1. Allegorical additional characterization of the images of E. Pugachev and P. Grinev
2. Reflection of the life position of E. Pugacheva: it is better to live a short but free life than to exist in captivity
3. Additional characteristics of E. Pugachev as a good connoisseur of folk legends and traditions

6) With what proverb did the narrator characterize his friendship with the Luganovichi ("On Love" by A.P., Chekhov)?
1. The woman didn’t have any trouble, so she bought a pig
2. And you will get fleas from a good dog
3. Friends are known in trouble

7) In which story is the central theme the theme of love?
1. "Caucasus" I.A. Bunin
2. "Case history" M.M. Zoshchenko
3. "Return" by A.P. Platonov

The image of Pugachev in the story The Captain's Daughter
Plan
1. History in the work of A.S. Pushkin
2. The image of Pugachev
a) portraiture
b) Pugachev and the people
c) the inconsistency of Pugachev's nature
3. Who is Pugachev in the story: a villain or a virtue?
Please write the essay should be 2 pages

Details Category: Grade 8

A.S. Pushkin's novel "The Captain's Daughter"
excerpt from chapter 11 "Rebellious settlement"
"KALMYK TALE"

(Pugachev) I'll tell you a fairy tale that an old Kalmyk woman told me as a child. Once an eagle asked a raven: tell me, raven-bird, why do you live in this world for three hundred years, and I am only thirty-three years old? - Because, father, the raven answered him, that you drink living blood, and I eat carrion. The eagle thought: let's try and we eat the same. Fine. The eagle and the raven flew. Here they saw a fallen horse; went down and sat down. The raven began to peck and praise. The eagle pecked once, pecked again, waved its wing and said to the raven: no, brother raven; than three hundred years to eat carrion, it is better to drink living blood once, and then what God will give! - What is the Kalmyk fairy tale?

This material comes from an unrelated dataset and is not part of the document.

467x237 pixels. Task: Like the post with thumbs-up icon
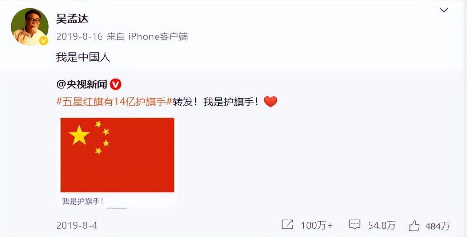[x=414, y=226]
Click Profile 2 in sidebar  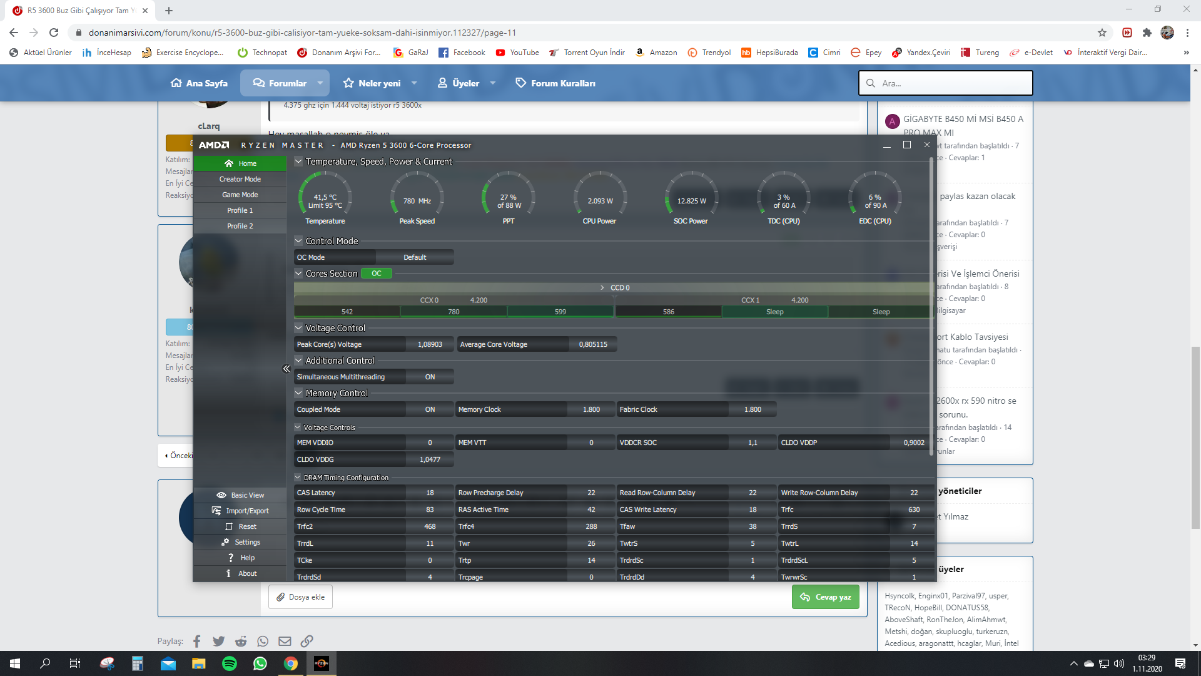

(Grinev) - Intricate, - I answered him. - But to live by murder and robbery means for me to peck at carrion.

Pugachev looked at me with surprise and did not answer. Both of us fell silent, each immersed in our own thoughts. The Tatar sang a sad song...

  1. Translate the text of this parable from figurative language into understandable, simple language.
  2. With which of the heroes of the parable does Pugachev relate himself? Imagine yourself in the place of Pugachev, pick up popular expressions that describe Pugachev's position and arguments in defense of his position.
  3. Imagine yourself in the place of Grinev. What is the meaning of Grinev in his answer to Pugachev? Choose popular expressions that describe Grinev's position and arguments that defend his position.
  4. If you came across this parable on its own (in life, not in a novel), how would you explain it? Find illustrative examples for the position of "eagle" and "crow" by referring to literary works, biographies of famous people, feature films, etc.